SUPREME COURT OF QUEENSLAND

CITATION:

R v HCN [2023] QCA 97

PARTIES:

R

v

HCN

(applicant)

FILE NO/S:

CA No 193 of 2022

DC No 269 of 2022

DC No 270 of 2022

DIVISION:

Court of Appeal

PROCEEDING:

Sentence Application

ORIGINATING COURT:

Childrens Court at Brisbane – Date of Sentence: 16 August 2022 (Clare SC DCJ)

DELIVERED ON:

Date of Order: 19 April 2023

Date of Publication of Reasons: 12 May 2023

DELIVERED AT:

Brisbane

HEARING DATE:

19 April 2023

JUDGES:

Dalton and Flanagan JJA and Crow J

ORDER:

Date of Order: 19 April 2023

The application for leave to appeal against sentence is refused.

CATCHWORDS:

CRIMINAL LAW – APPEAL AND NEW TRIAL – APPEAL AGAINST SENTENCE – GROUNDS FOR INTERFERENCE – SENTENCE MANIFESTLY EXCESSIVE OR INADEQUATE – where the applicant pleaded guilty to one count of stealing, four counts of common assault and one count of robbery in company with violence – where the applicant was 14 years old at the time of offending – where the applicant was sentenced to 3 years’ probation for the count of robbery in company with violence – where that probation was cumulative with an earlier sentence for probation so that the applicant will serve three years and two months’ probation in total – whether the sentence is manifestly excessive

Criminal Code (Qld), s 669A

Youth Justice Act 1992 (Qld), s 150, s 183, s 184

R v B [2003] QCA 24, considered

R v MCP [2018] QCA 154, considered

R v RAO & BCR & BCS; Ex parte Attorney-General (Qld) [2014] QCA 7, considered

R v TX [2011] 2 Qd R 247; [2011] QCA 68, cited

R v WAN [2012] QCA 21, considered

COUNSEL:

C R Smith for the applicant

C W Wallis for the respondent

SOLICITORS:

Legal Aid Queensland for the applicant

Director of Public Prosecutions (Queensland) for the respondent

  1. [1]
    DALTON JA:  This was an application for leave to appeal against a sentence imposed under the Youth Justice Act 1992 (Qld)It was said to be manifestly excessive.  The application was refused when it was heard.  These are my reasons for joining in that order.
  2. [2]
    The applicant was convicted of six offences: stealing, four counts of common assault, and robbery in company with violence.  The offences were committed between 4 December 2021 and 2 February 2022 when the applicant was 14 years old.  She turned 15 in April 2022.  The sentencing judge imposed a restorative justice order on one count of common assault, because the victim of that assault indicated in court that he would be prepared to meet with the applicant as part of that process, and the sentencing judge recognised that there would be value in the applicant meeting with the complainant and apologising to him.  On each other count of common assault the sentencing judge imposed a sentence of two years probation.  On the count of stealing she imposed a sentence of six months probation.  On the charge of robbery in company with violence she imposed a sentence of three years probation.  All the sentences were concurrent.  No convictions were recorded.

-- EXERCISE TASKS --
(a) Quote the R v HCN judgment between "C W Wallis for" and "in that order.", inclusive.
(b) Extend the R v HCN judgment, picking up right after its last sentence.
The listing that comes next is from a separate source.

Click-target data
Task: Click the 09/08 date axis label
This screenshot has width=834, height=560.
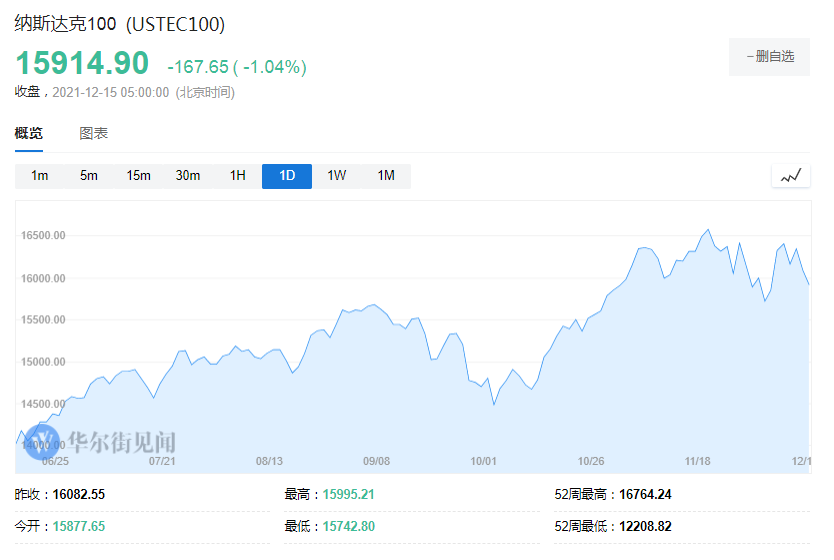Action: tap(376, 461)
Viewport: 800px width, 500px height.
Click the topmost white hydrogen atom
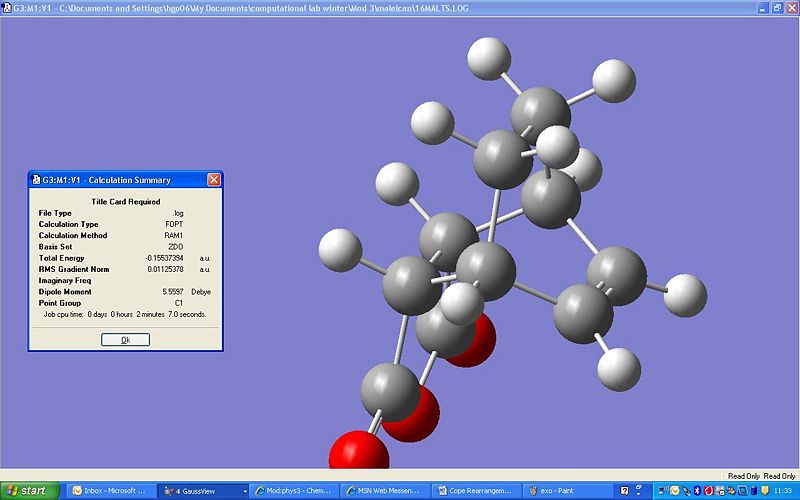491,57
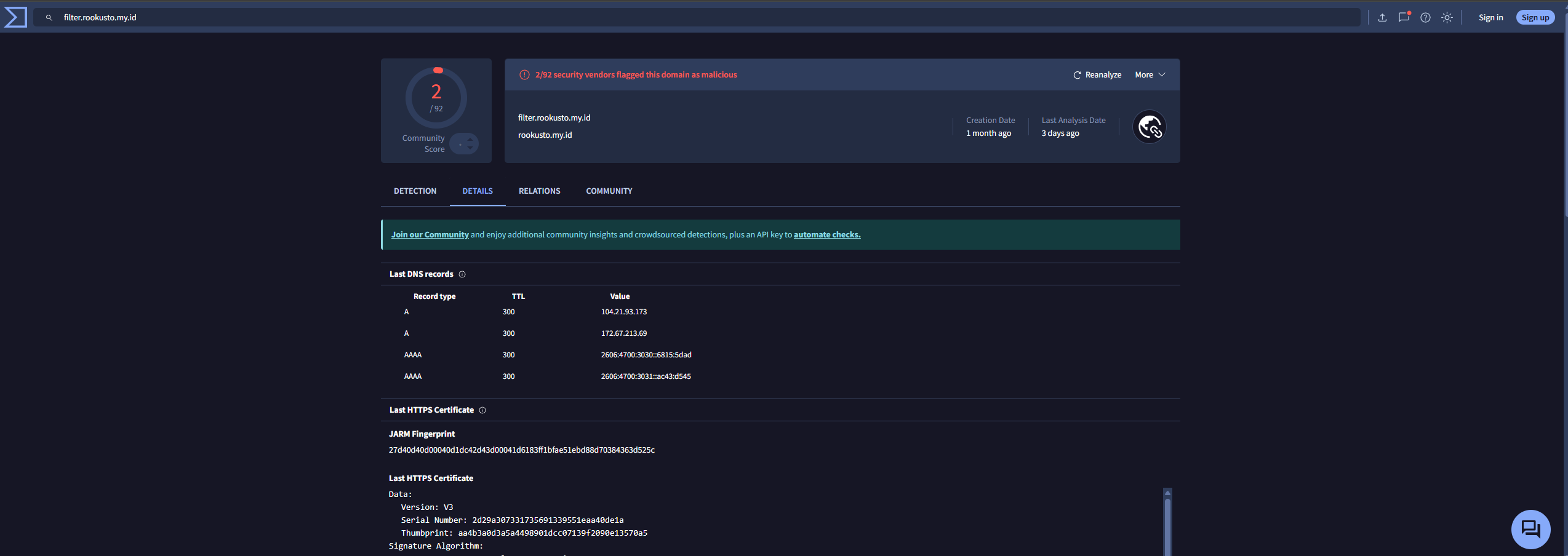Open the feedback icon with red notification dot

pos(1403,17)
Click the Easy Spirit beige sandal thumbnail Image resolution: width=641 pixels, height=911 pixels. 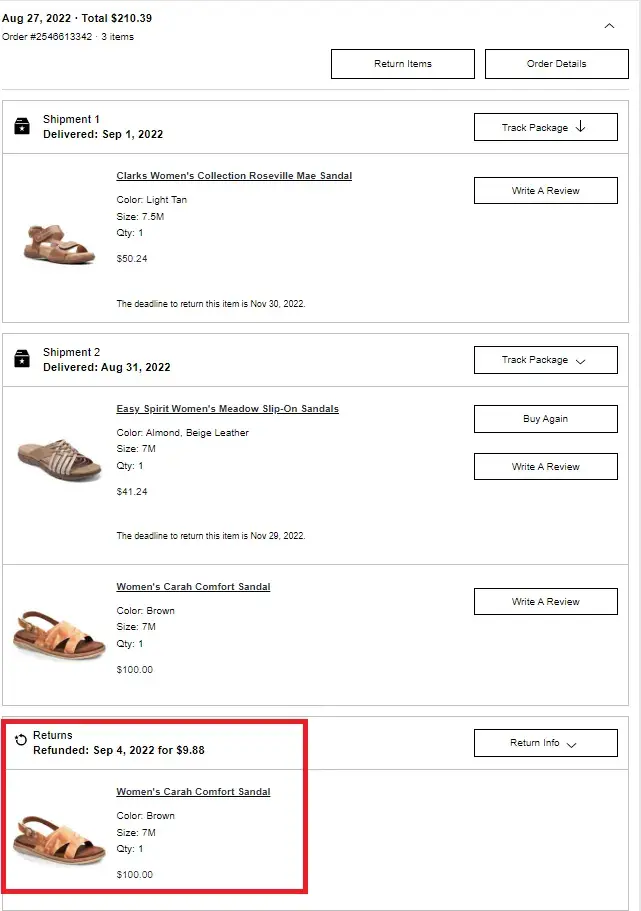click(x=59, y=457)
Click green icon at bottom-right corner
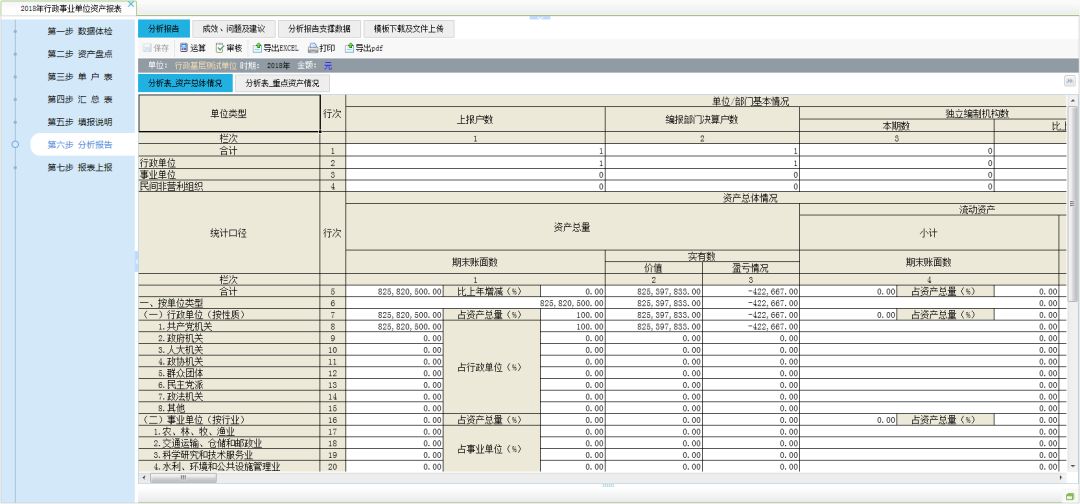1080x504 pixels. click(x=1070, y=496)
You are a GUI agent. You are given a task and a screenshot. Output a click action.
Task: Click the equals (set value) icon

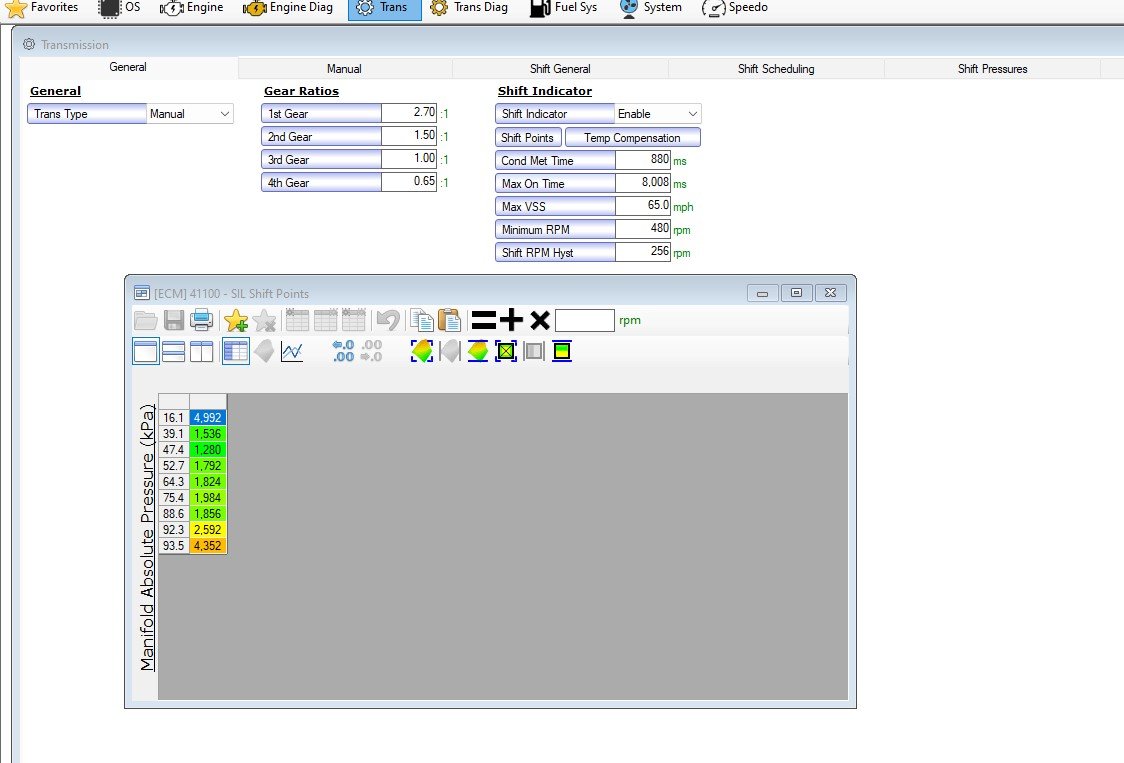(484, 320)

-- ANSWERS --
(a)
C W Wallis for the respondent

SOLICITORS:

Legal Aid Queensland for the applicant

Director of Public Prosecutions (Queensland) for the respondent

  1. [1]
    DALTON JA:  This was an application for leave to appeal against a sentence imposed under the Youth Justice Act 1992 (Qld)It was said to be manifestly excessive.  The application was refused when it was heard.  These are my reasons for joining in that order.

(b)
  3. [3]
    The sentencing with which we were concerned occurred on 16 August 2022.  Shortly before that, on 9 June and 14 June 2022, the applicant had attended before the courts for sentencing on other offending.  On 9 June 2022 she was sentenced to four months probation with no conviction recorded for 14 predominantly property offences, which she had committed between 26 August 2021 and 16 April 2022.  On 14 June 2022 she was sentenced for unlawful use of a motor vehicle on 20 March 2022.  She was reprimanded and no conviction was recorded.  This sequence of court appearances meant that, while it was true to say that at the time of the offending with which this Court was concerned the applicant had no criminal history; by the time she was sentenced she did have two pages of history resulting from the two June sentences described above.  Some of those offences predated the offences which were the subject of this application, but only by a few months.
  4. [4]
    The other result of the sequence of sentencing just described was that at the time of this sentencing the applicant was on probation, which probation order had two months to run, so that the sentences imposed by the sentencing judge in this case overlapped with those existing orders; in total the applicant will serve three years and two months probation.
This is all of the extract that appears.